═══ INFORMATION
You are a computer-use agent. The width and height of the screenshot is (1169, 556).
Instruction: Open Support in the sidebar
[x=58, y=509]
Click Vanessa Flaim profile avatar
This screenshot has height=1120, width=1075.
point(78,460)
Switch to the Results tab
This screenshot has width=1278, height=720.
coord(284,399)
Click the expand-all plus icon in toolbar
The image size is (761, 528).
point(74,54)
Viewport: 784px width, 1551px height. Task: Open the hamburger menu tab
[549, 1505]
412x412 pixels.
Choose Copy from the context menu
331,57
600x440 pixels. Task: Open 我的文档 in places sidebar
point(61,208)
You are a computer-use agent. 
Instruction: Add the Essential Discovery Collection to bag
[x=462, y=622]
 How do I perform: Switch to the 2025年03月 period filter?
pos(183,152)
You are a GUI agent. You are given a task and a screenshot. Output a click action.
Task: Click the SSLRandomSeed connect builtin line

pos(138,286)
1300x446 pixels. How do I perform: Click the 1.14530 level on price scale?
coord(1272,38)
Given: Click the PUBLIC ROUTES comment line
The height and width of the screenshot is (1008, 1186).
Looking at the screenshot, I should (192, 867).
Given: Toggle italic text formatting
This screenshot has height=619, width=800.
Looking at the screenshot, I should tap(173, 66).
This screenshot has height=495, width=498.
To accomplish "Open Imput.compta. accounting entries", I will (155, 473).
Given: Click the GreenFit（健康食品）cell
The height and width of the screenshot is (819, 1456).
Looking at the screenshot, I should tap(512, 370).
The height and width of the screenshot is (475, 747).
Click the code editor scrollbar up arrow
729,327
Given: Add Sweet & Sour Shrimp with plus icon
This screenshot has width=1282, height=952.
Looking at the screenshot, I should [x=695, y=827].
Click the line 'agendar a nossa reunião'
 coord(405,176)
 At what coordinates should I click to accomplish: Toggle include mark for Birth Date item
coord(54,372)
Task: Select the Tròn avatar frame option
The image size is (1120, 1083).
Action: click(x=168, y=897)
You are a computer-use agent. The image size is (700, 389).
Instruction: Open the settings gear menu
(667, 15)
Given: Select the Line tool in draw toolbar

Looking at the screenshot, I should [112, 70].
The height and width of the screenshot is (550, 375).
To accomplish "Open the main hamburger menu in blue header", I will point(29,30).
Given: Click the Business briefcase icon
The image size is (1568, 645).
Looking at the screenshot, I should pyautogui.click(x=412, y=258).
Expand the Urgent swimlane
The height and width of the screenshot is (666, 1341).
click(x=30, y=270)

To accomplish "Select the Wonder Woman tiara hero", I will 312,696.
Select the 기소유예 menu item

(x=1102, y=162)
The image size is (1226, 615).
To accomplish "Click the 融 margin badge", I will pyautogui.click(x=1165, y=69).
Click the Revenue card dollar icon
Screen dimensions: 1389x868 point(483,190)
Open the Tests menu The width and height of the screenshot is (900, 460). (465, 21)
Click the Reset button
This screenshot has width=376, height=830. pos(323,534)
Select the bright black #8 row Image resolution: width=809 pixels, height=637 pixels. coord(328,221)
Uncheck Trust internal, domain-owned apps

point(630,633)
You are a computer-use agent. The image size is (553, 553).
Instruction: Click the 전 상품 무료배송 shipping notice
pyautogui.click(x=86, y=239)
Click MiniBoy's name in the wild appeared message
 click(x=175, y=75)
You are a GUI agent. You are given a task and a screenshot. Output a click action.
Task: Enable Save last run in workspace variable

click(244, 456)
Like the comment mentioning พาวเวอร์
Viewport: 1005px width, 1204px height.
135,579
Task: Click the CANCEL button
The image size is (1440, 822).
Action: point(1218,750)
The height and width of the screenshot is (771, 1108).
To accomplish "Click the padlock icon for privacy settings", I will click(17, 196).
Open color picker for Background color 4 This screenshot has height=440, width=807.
══════
• WORK TO BE COMPLETED
Which lines of the records above hold the word "avatar"? Copy each one out.

• WRITTEN SOLUTION
Click Vanessa Flaim profile avatar
Task: Select the Tròn avatar frame option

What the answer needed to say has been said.